Je m'abstiendrai de les analyser, ces lettres, pour n'être pas taxé de rigueur; mais elle seront transcrites au long, et répondront au reproche que Roland et des journalistes gagnés nous ont fait d'avoir paru mettre quelque importance à une correspondance qui, selon eux, ne contient que des relations de société, des communications d'intérêt et de confiance. Je déclare ici également que les commissaires de la Convention ne se sont point fait représenter la correspondance de madame Roland, et qu'ils n'ont examiné d'autres papiers que ceux qui étaient depuis longtemps sous le scellé et dans le seul cabinet du citoyen Roland.
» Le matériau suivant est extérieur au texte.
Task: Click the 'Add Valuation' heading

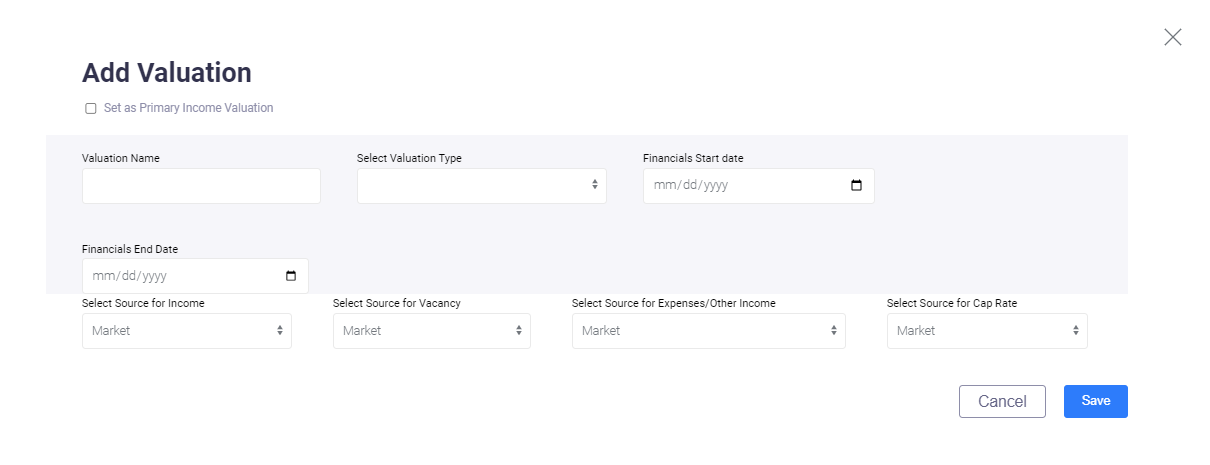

J'observe que, d'après ce que ces commissaires ont vu et ce que le public verra, ils étaient peut-être en droit de demander la correspondance de la citoyenne Roland, ce qu'ils n'ont point fait ; et j'ajoute que le juge de paix dit, après que l'opération fut finie, que non-seulement il aurait examiné toutes les lettres dont il s'agit, mais qu'encore il en aurait mis de côté un plus grand nombre.
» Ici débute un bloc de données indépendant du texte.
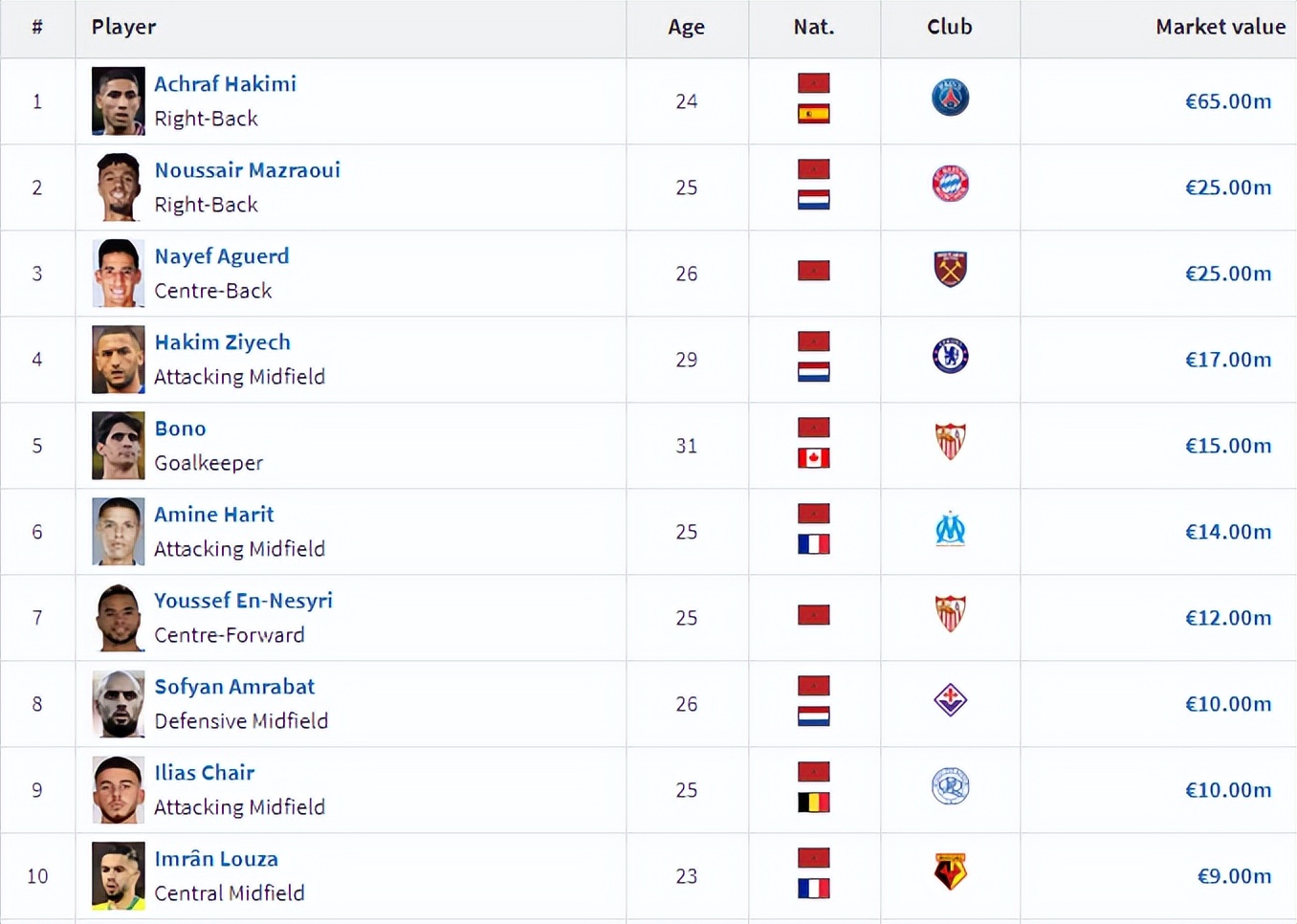Open Achraf Hakimi's player profile link

[225, 84]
L'Assemblée nationale et la France entière jugeront si, dans un moment où plusieurs de ses membres s'accusent réciproquement d'avoir employé leur crédit personnel auprès du ministre pour faire obtenir des places ou des graces à leurs protégés, nous devions regarder comme indifférentes toutes les lettres dans lesquelles on faisait de pareilles demandes; si nous pouvions regarder comme uniquement adressée à l'épouse celle où un député dit : je lui envoie pour son mari et pour Lanthenas une note de patriotes à placer, car il doit toujours avoir une pareille liste sous les yeux.... tout aux amis; enfin, si nous devions regarder comme simple communication d'estime la lettre d'un autre député à la citoyenne, où, après avoir rendu compte de ce qu'on lui écrit de Marseille, il ajoute : La même lettre renferme un plan d'attaque contre Constantinople, pour obtenir la réparation de l'insulte de la Porte qui a refusé l'ambassadeur Sémonville,

mais vous sentez bien que je ne vous le communiquerai pas, car Danton ne veut pas que vous soyez ministre. »
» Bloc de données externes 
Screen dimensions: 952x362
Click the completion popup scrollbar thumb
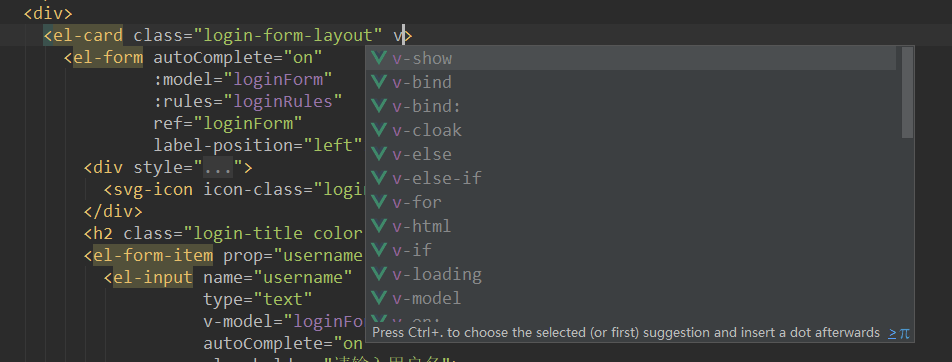click(x=907, y=92)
Les auteurs de ces lettres ne perdent rien de leur réputation à ce qu'elles soient imprimées; les hommages dont elles renferment quelquefois l'expression sont de nature à ne blesser en aucune manière celle qui en paraît l'objet. Les autres leures écrites au citoyen Roland doivent également être publiées, puisqu'il le demande; et les uns et les autres ne peuvent qu'approuver cette publicité.

Un objet plus intéressant est la correspondance de Dumouriez avec Roland: la première pièce est la copie d'une lettre confidentielle écrite par celui-ci à Dumouriez le 16 août 1792, par laquelle il lui offre sa correspondance particulière et son appui dans le conseil.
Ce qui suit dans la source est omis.